Lo Spirito non agisce per conto proprio
«Spirituale ma non religioso» si arresta a metà strada.
Va di moda affermare «sono spirituale, ma non religioso»: credere in qualcosa, cercare la pace interiore, senza Chiesa né impegni concreti. Appare libero, ma si rivela incompleto. Lo Spirito Santo non agisce soltanto nella tua intimità solitaria, a tuo rischio e pericolo.
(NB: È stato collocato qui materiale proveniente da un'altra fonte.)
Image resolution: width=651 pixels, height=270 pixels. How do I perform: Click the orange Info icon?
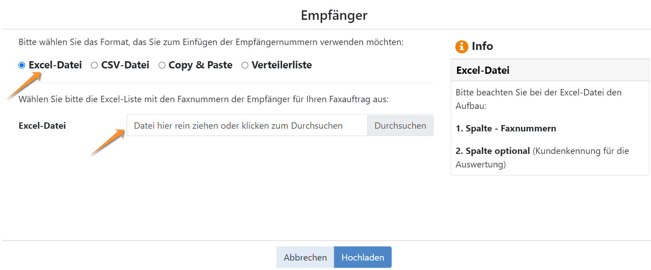click(x=462, y=46)
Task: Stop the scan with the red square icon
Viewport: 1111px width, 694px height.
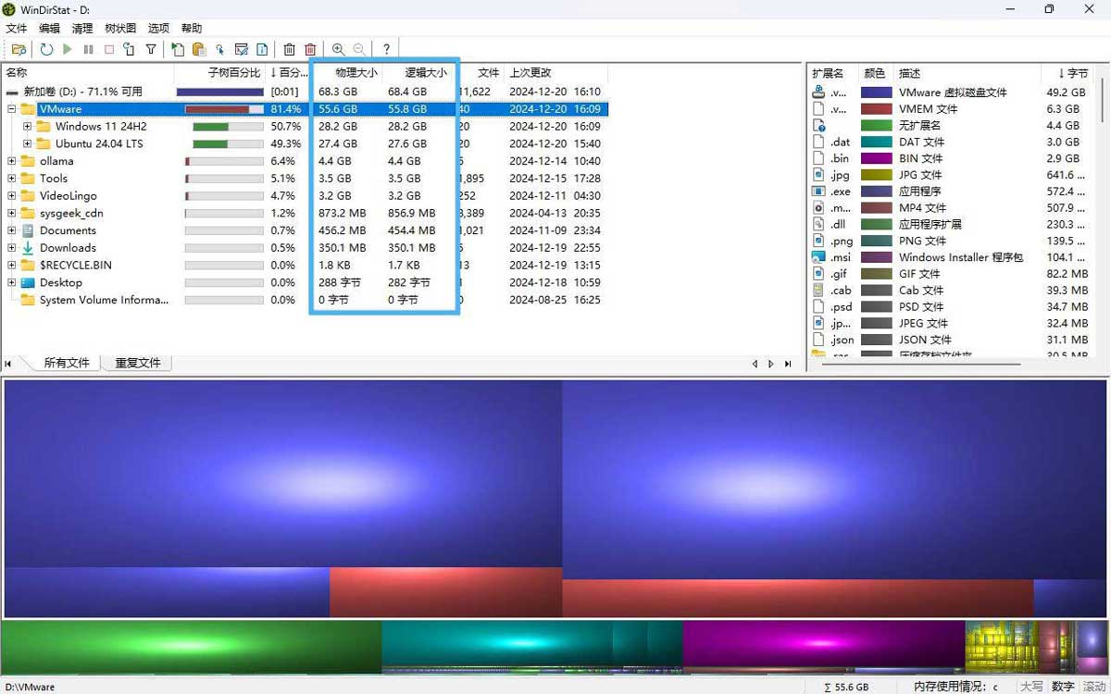Action: coord(108,49)
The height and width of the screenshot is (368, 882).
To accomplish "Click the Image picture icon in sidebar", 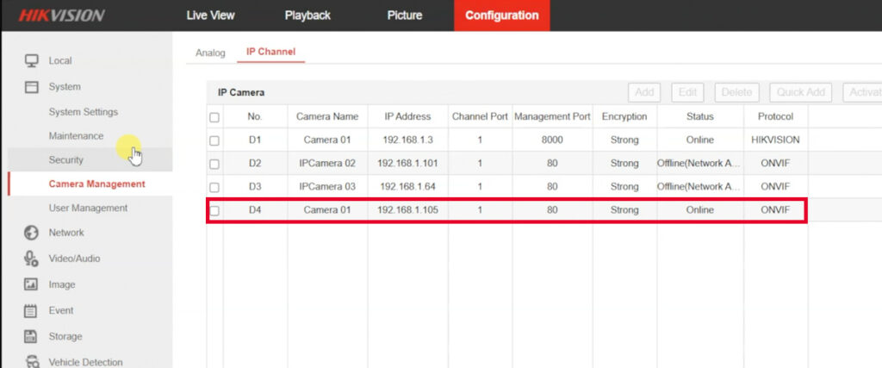I will pyautogui.click(x=32, y=284).
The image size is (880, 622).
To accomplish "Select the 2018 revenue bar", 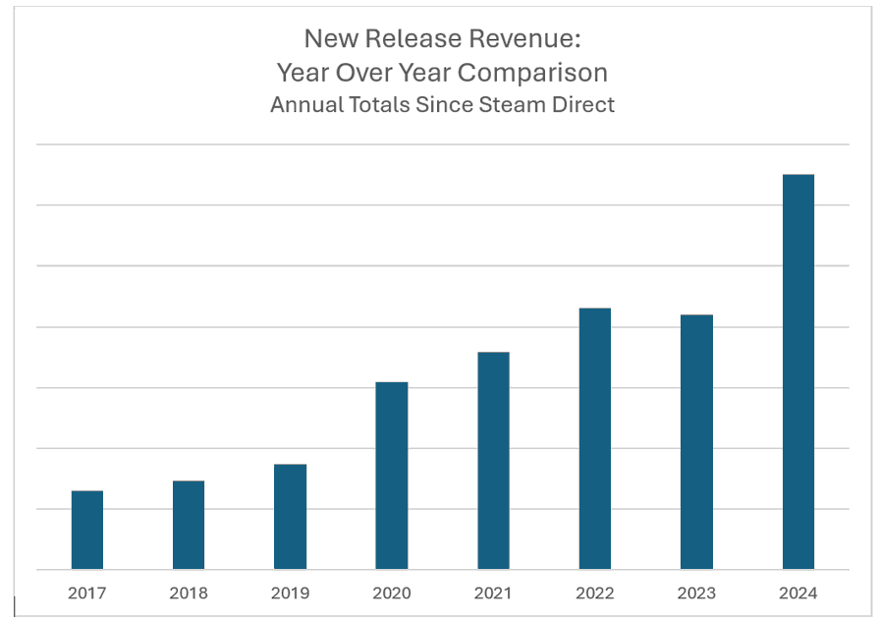I will pos(189,525).
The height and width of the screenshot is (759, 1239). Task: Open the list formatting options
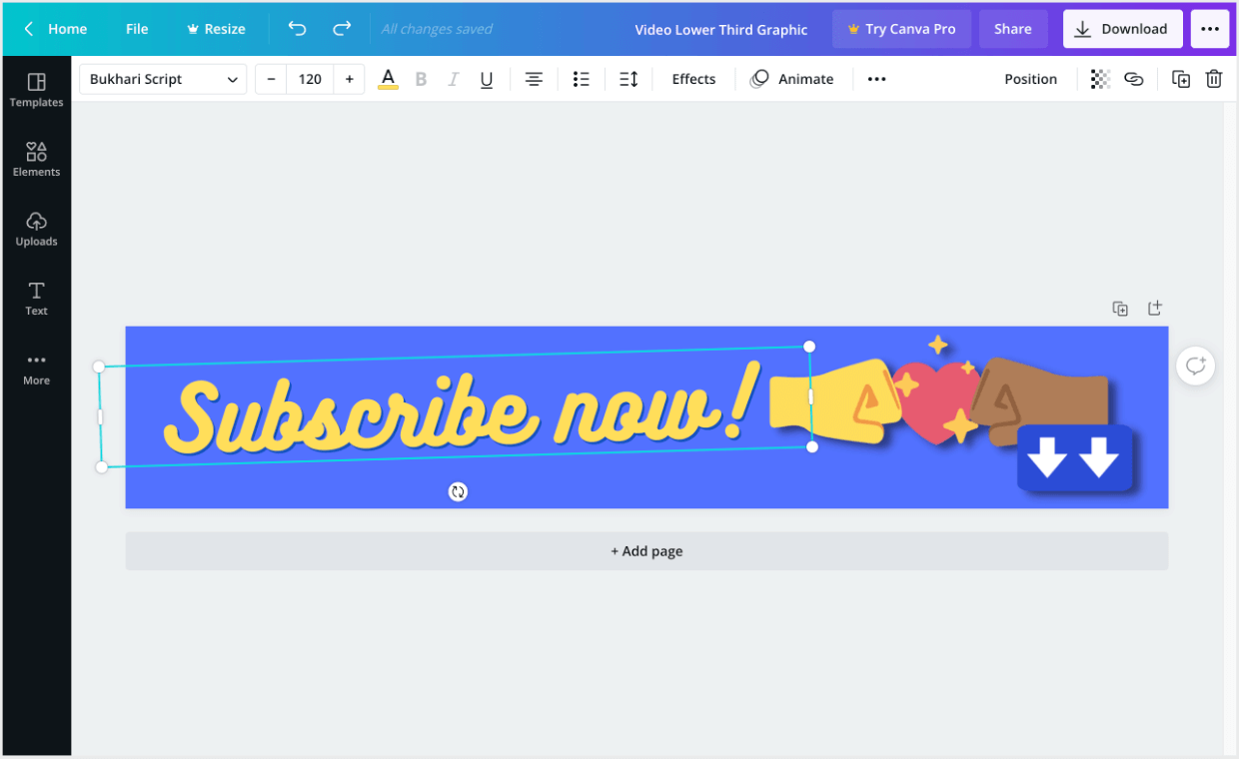click(x=582, y=79)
Egli opera pure, e in modo ben definito, attraverso la Chiesa e i sacramenti: è lì che ti dona la sua grazia, ti ammaestra, ti sostiene. Ridurlo a una vicenda privata equivale ad accontentarsi di una minima frazione di ciò che intende offrirti.
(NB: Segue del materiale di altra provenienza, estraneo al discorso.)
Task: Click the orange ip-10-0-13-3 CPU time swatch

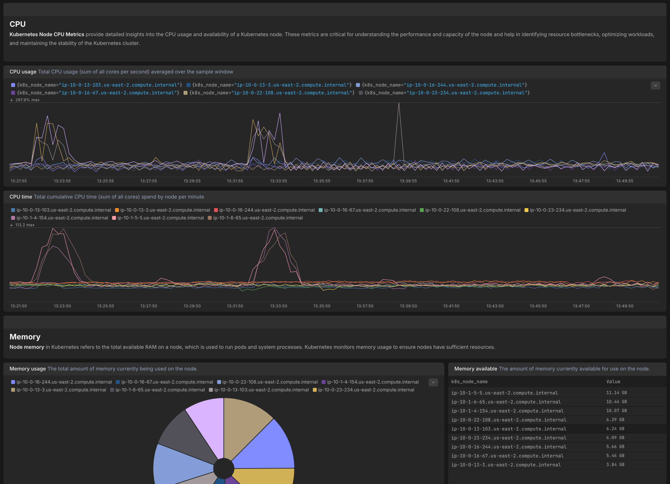Action: tap(117, 210)
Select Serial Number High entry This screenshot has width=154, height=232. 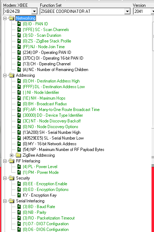(52, 132)
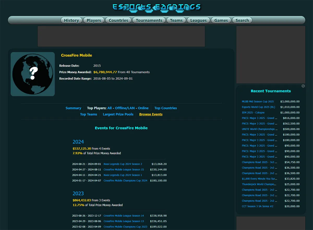
Task: Open Kwai Legends Cup 2024 Season 2
Action: point(123,164)
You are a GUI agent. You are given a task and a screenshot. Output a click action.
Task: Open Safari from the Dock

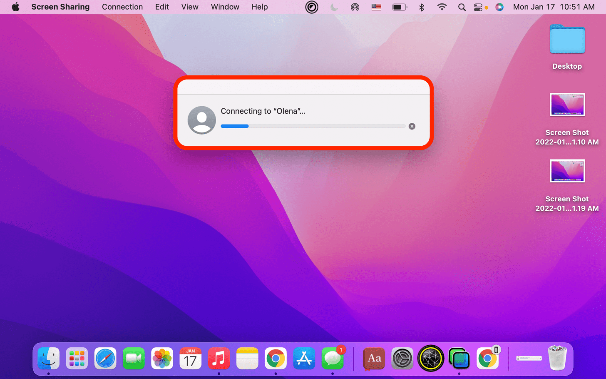pyautogui.click(x=105, y=358)
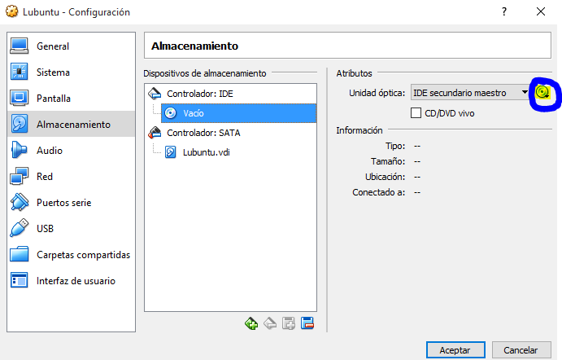Click the optical disk chooser icon

pos(543,93)
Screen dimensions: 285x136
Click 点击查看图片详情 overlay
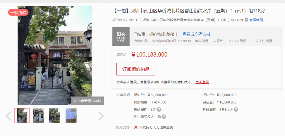[88, 101]
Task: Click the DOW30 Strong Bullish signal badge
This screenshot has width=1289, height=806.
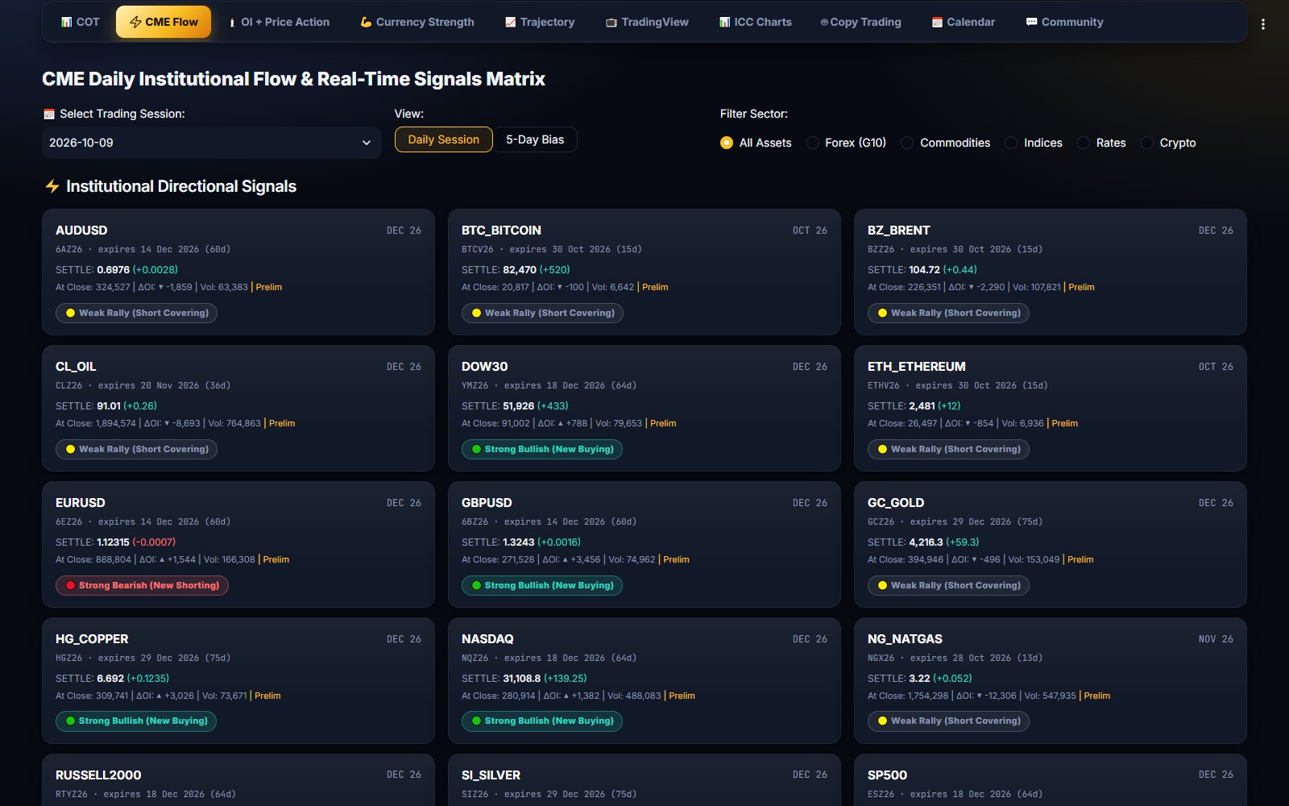Action: click(x=542, y=449)
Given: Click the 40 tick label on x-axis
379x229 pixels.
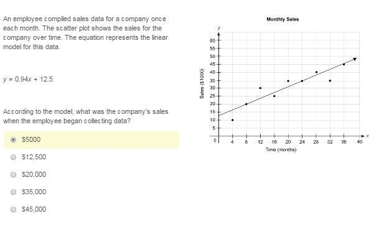Looking at the screenshot, I should [360, 142].
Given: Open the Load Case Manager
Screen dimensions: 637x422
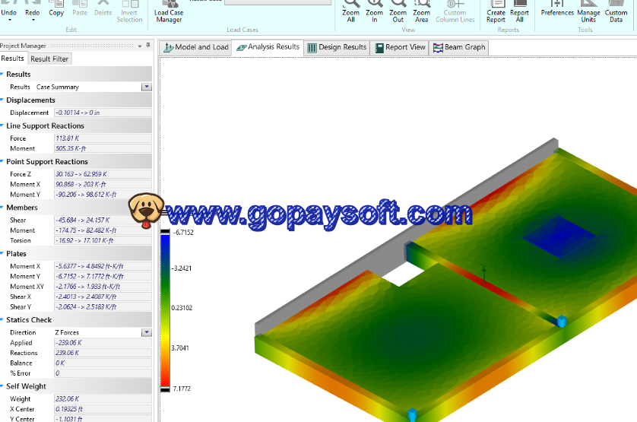Looking at the screenshot, I should point(169,11).

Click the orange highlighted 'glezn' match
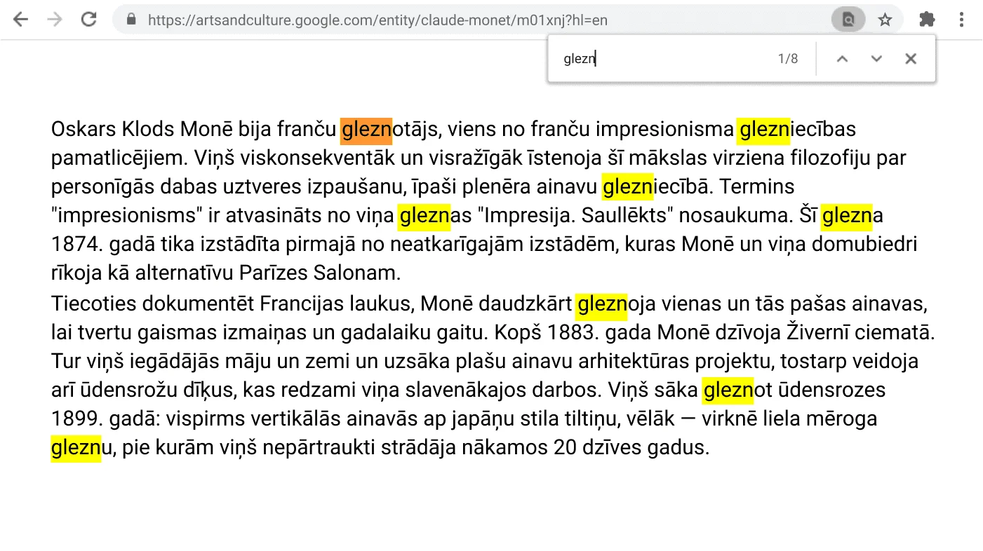(x=366, y=129)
Non occorre scegliere tra l'interiorità e la dimensione comunitaria: si tratta di integrarle entrambe. Lo stesso Spirito che sussurra nel tuo cuore ti orienta verso il prossimo e verso quei canali attraverso cui Dio dona la sua vita.
Idea chiave
Lo Spirito opera nel tuo intimo e anche mediante la Chiesa e i sacramenti; non vanno separati.
La tua sfida per questa idea
Se tendi a una fede «tutta mia», compi oggi un passo comunitario: un sacramento, pregare con altri, un servizio.